Self‐Adhesive and Ultra‐Conformable, Sub‐300 nm Dry Thin‐Film Electrodes for Surface Monitoring of Biopotentials

• Published in: Advanced functional materials Vol. 28; no. 36
• Main Authors: Nawrocki, Robert A., Jin, Hanbit, Lee, Sunghoon, Yokota, Tomoyuki, Sekino, Masaki, Someya, Takao
• Format: Journal Article
• Language: English
• Published: Hoboken Wiley Subscription Services, Inc 05.09.2018
• Subjects: Adhesives; bioelectronics; biopotentials; Elastomers; Electrodes; EMG/ECG; e‐skin; Materials science; Mathematical analysis; Monitoring; Sensors; Stiffness; ultraflexible electronics; Weight reduction
• ISSN: 1616-301X; 1616-3028
• DOI: 10.1002/adfm.201803279

Accurate and unobtrusive monitoring of surface biopotentials is of paramount importance for physiological studies and wearable healthcare applications.
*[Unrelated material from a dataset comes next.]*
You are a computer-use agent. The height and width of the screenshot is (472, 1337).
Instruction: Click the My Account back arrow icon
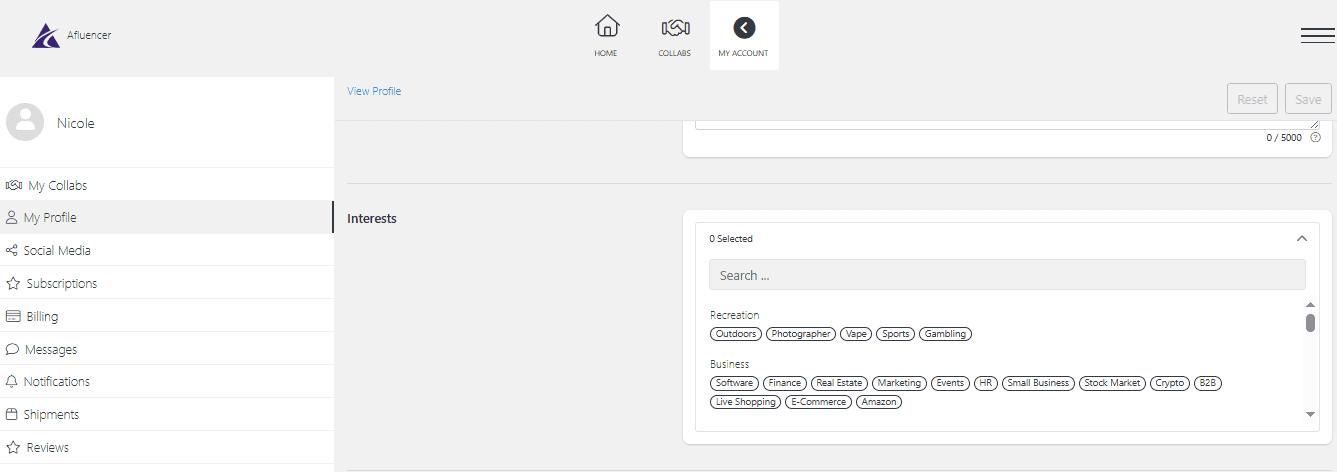coord(744,28)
Thin, light‐weight, and conformal bioelectrodes are highly desirable for biopotential monitoring. This report demonstrates the fabrication of sub‐300 nm thin, dry electrodes that are self‐adhesive and conformable to complex 3D biological surfaces and thus capable of excellent quality of biopotential (surface electromyogram and surface electrocardiogram) recordings. Measurements reveal single‐day stability of up to 10 h. In addition, the bending stiffness of the sensor is calculated to be ≈0.33 pN m2, which is comparable to stratum corneum, the uppermost layer of human skin, and this stiffness is over two orders of magnitude lower than the bending stiffness of a 3.0 µm thin sensor. Laminated on a prestretched elastomer, when relaxed, the sensor forms wrinkles with a period and amplitude equal to 17 and 4 µm, respectively, which these values agree with theoretical calculations. Finally, with skin vibrations of up to ≈15 µm, the sensor exhibits motion artifact‐less monitoring of surface biopotentials, in contrast to a wet adhesive electrode that shows much greater influence. Sub‐300 nm dry, thin film electrodes are shown to be self‐adhesive and ultra‐conformal to complex 3D structures, including human skin. They exhibit excellent biopotential (surface electromyogram/surface electrocardiogram) recording capabilities, and long‐term stability, while being immune to motion artifacts. Due to their thinness, their bending stiffness is comparable to the stratum corneum, the outer layer of human skin.